I want to remind you tonight that we have to come back to the completion of those years that we have been deprived of, and we are in the last section of the wall so to speak until we get back to the sheep gate on this time to the coming of the Lord. Let’s draw the analogy for a moment. I’m taking a few minutes to tell this.
By Joe D. Sizemore
Text: Nehemiah 3:1; 32
Then Eliashib the high priest rose up with his brethren the priests, and they builded the sheep gate; they sanctified it, and set up the doors of it; even unto the tower of Meah they sanctified it, unto the tower of Hananeel . . . And between thegoing up of the corner unto the sheep gate repaired the goldsmiths and the merchants.
(Sermon begins with a message in tongues.)
Thus saith the Lord thy God, “I feel that virtue has gone out of Me. Those hands that have touched My garment tonight,” saith God, “will be blessed and honored. Those that are reaching out even now to touch Me so that I can touch them,” saith God, “I have kept My promise and My Word through the ages, and I will not leave thee nor forsake thee, but I will go with thee always, even unto the end of the world. My garment is close enough for you to touch it. I seek thee,” saith God, “Out of the many, many, many millions that populate Mine earth, I seek thee to bless thee, to heal thee, and to strengthen thee. Reach out thine hand and touch Me,” saith God, “and I will in turn let the virtues of My mighty power flow through your life to the healing and blessing that you desire,” saith the Lord thy God. Amen!
What can we really say after the abundance of God’s blessings have been showered upon us? We are coming into the intensity of great Pentecostal euphoria. God is reaching out to address us. He allowed this thought to come into my heart this evening, and I want to bring it to you now. I never saw this before, and I have never preached this before. Let me bring something to you tonight that has blessed my spirit.

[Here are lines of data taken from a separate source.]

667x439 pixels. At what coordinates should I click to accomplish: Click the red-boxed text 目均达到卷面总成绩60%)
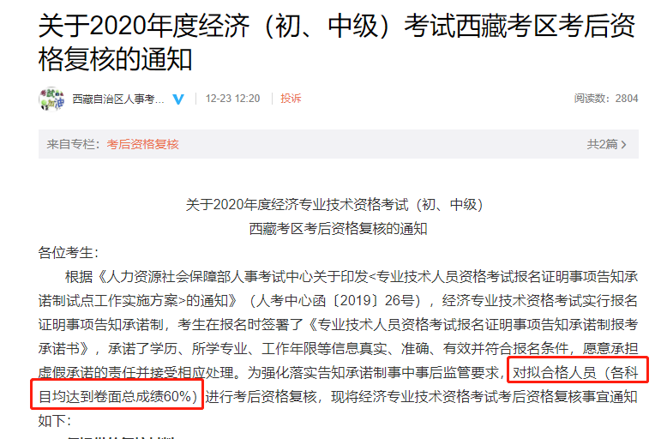pyautogui.click(x=117, y=397)
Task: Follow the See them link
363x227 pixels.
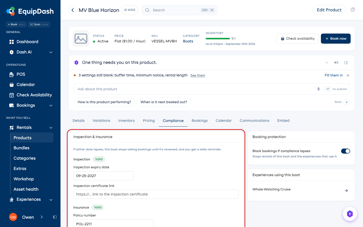Action: point(198,75)
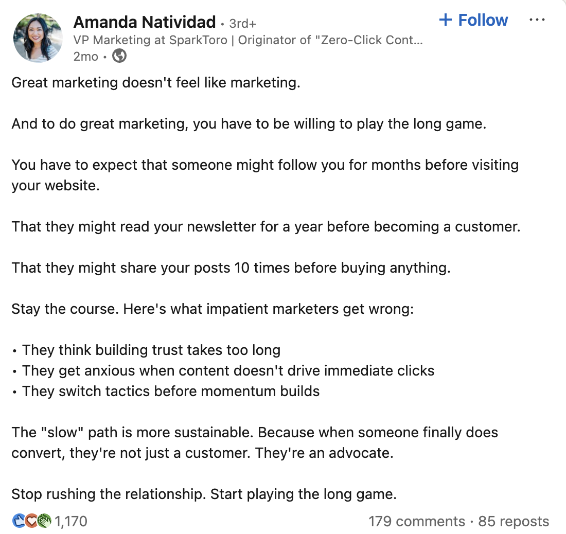Open the 179 comments
This screenshot has width=566, height=534.
click(x=417, y=521)
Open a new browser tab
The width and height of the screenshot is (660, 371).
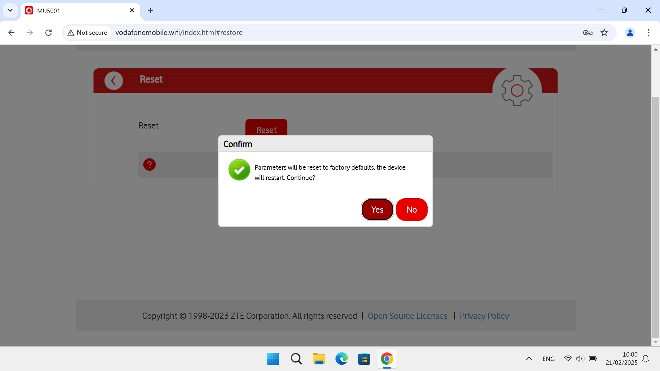[x=151, y=10]
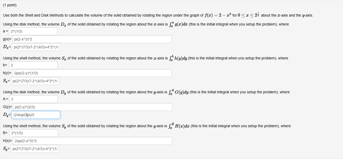This screenshot has width=343, height=159.
Task: Click the g(x) answer field
Action: [92, 39]
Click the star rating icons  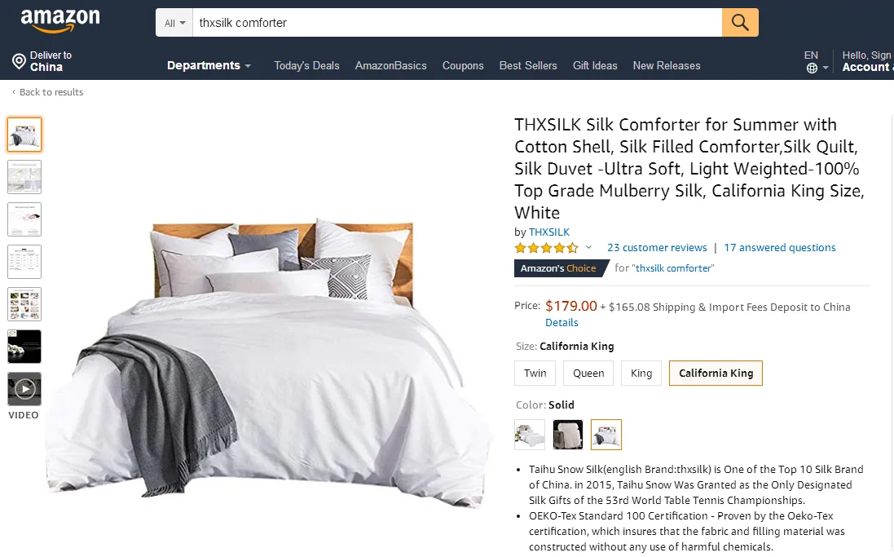[x=546, y=248]
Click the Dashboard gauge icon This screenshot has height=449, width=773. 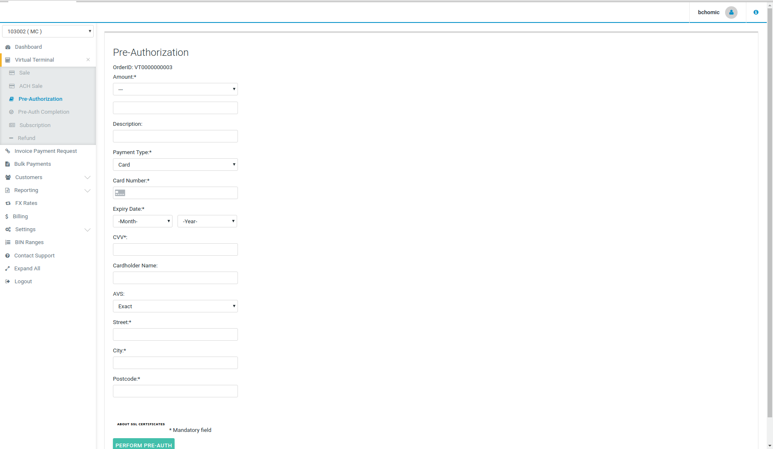[x=8, y=47]
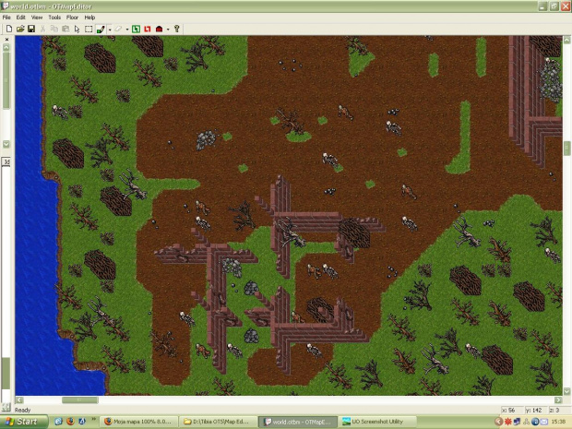The width and height of the screenshot is (572, 429).
Task: Expand the eraser tool dropdown arrow
Action: [127, 30]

Now, I realize those two scriptures (Refer to the text.) probably don’t mean a thing to you right now, but I hope they will here in a minute. I want to preach about “Turning the Corner.” Sounds a little odd, but let me bring it to you anyway. All of us have studied about Nehemiah and the rebuilding of the walls of Jerusalem. It was a great venture, a beautiful venture, and a great portrayal of God’s ability to bring His forces back into power. You know the story of Nebuchadnezzar and the Babylonian captivity. And the Jews came back to build the walls of Jerusalem that had been torn down and trodden down.
Nehemiah was one of the finest characters in the Old Testament. Being of the house of Judah, Persia was his birthplace and home. And when the Jews returned after the exile, many of them preferred to stay in Babylonia, and in one of those families that stayed behind, Nehemiah was a child in that family, and he spent most of his impressionable years in the bosom of a pagan land. Morals were loose. There were very low ideals of life. Moses’ law was mocked, but this young person in the very heart of all the evil never forgot his deep religious connections. In this pagan land, his heart turned toward Jerusalem and turned there as steadily as the eye of the needle in the compass would automatically turn to the north. He just had a sense of the will and the wisdom of God in his early life. That lets me know that these impressionable years that young people are growing up in our own society … you can still keep the compass focused in the right direction by the will of God, and your early, deep religious convictions are about to show, more than you ever dreamed that they would show.